● **Exercise brief**
Word for word, transcribe all the entries shown below.

● **Source data**
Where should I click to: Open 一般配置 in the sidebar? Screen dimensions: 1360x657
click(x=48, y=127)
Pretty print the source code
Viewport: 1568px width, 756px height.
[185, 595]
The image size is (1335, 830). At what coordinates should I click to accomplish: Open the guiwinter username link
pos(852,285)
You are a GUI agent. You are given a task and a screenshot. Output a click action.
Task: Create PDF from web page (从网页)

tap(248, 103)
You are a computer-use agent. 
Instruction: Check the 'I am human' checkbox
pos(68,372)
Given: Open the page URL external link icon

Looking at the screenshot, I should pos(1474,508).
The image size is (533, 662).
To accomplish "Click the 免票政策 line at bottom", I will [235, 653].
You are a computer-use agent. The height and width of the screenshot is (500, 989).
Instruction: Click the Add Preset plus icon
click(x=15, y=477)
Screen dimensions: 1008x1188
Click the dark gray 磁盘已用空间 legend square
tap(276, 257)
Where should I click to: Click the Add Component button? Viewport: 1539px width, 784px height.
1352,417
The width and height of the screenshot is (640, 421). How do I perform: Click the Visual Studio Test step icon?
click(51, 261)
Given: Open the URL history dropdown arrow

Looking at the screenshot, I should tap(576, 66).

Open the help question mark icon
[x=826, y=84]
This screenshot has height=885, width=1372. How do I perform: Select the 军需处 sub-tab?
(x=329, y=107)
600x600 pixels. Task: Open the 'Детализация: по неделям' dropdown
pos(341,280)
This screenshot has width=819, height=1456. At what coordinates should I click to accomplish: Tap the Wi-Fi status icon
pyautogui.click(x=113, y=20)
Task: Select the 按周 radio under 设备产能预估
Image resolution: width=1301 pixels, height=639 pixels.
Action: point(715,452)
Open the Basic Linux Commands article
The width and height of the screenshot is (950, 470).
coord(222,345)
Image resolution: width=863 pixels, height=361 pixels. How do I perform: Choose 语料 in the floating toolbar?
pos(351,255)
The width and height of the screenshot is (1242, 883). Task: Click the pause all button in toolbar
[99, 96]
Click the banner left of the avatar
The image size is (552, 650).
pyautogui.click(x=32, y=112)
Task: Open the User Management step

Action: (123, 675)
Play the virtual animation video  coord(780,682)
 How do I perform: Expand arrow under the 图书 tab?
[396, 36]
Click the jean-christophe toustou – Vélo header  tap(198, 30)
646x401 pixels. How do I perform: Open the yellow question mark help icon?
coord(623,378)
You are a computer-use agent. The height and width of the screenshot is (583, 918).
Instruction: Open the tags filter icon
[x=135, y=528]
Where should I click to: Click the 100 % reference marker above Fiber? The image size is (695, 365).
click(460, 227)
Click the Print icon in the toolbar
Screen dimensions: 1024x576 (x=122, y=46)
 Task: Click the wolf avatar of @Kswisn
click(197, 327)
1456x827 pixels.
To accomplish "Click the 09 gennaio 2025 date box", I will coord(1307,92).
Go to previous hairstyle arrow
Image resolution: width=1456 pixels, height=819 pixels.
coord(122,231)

● **Answer for the task**
Where should I click to: Open 一般配置 in the sidebar? Screen dimensions: 1360x657
click(x=48, y=127)
Pretty print the source code
Viewport: 1568px width, 756px height.
[185, 595]
The image size is (1335, 830). At what coordinates should I click to accomplish: Open the guiwinter username link
pos(852,285)
You are a GUI agent. You are given a task and a screenshot. Output a click action.
Task: Create PDF from web page (从网页)

tap(248, 103)
You are a computer-use agent. 
Instruction: Check the 'I am human' checkbox
pos(68,372)
Given: Open the page URL external link icon

Looking at the screenshot, I should pos(1474,508).
The image size is (533, 662).
To accomplish "Click the 免票政策 line at bottom", I will [235, 653].
You are a computer-use agent. The height and width of the screenshot is (500, 989).
Instruction: Click the Add Preset plus icon
click(x=15, y=477)
Screen dimensions: 1008x1188
Click the dark gray 磁盘已用空间 legend square
tap(276, 257)
Where should I click to: Click the Add Component button? Viewport: 1539px width, 784px height.
1352,417
The width and height of the screenshot is (640, 421). How do I perform: Click the Visual Studio Test step icon?
click(51, 261)
Given: Open the URL history dropdown arrow

Looking at the screenshot, I should tap(576, 66).

Open the help question mark icon
[x=826, y=84]
This screenshot has height=885, width=1372. How do I perform: Select the 军需处 sub-tab?
(x=329, y=107)
600x600 pixels. Task: Open the 'Детализация: по неделям' dropdown
pos(341,280)
This screenshot has width=819, height=1456. At what coordinates should I click to accomplish: Tap the Wi-Fi status icon
pyautogui.click(x=113, y=20)
Task: Select the 按周 radio under 设备产能预估
Image resolution: width=1301 pixels, height=639 pixels.
Action: point(715,452)
Open the Basic Linux Commands article
The width and height of the screenshot is (950, 470).
coord(222,345)
Image resolution: width=863 pixels, height=361 pixels. How do I perform: Choose 语料 in the floating toolbar?
pos(351,255)
The width and height of the screenshot is (1242, 883). Task: Click the pause all button in toolbar
[99, 96]
Click the banner left of the avatar
The image size is (552, 650).
pyautogui.click(x=32, y=112)
Task: Open the User Management step

Action: (123, 675)
Play the virtual animation video  coord(780,682)
 How do I perform: Expand arrow under the 图书 tab?
[396, 36]
Click the jean-christophe toustou – Vélo header  tap(198, 30)
646x401 pixels. How do I perform: Open the yellow question mark help icon?
coord(623,378)
You are a computer-use agent. The height and width of the screenshot is (583, 918).
Instruction: Open the tags filter icon
[x=135, y=528]
Where should I click to: Click the 100 % reference marker above Fiber? The image size is (695, 365).
click(460, 227)
Click the Print icon in the toolbar
Screen dimensions: 1024x576 (x=122, y=46)
 Task: Click the wolf avatar of @Kswisn
click(197, 327)
1456x827 pixels.
To accomplish "Click the 09 gennaio 2025 date box", I will coord(1307,92).
Go to previous hairstyle arrow
Image resolution: width=1456 pixels, height=819 pixels.
coord(122,231)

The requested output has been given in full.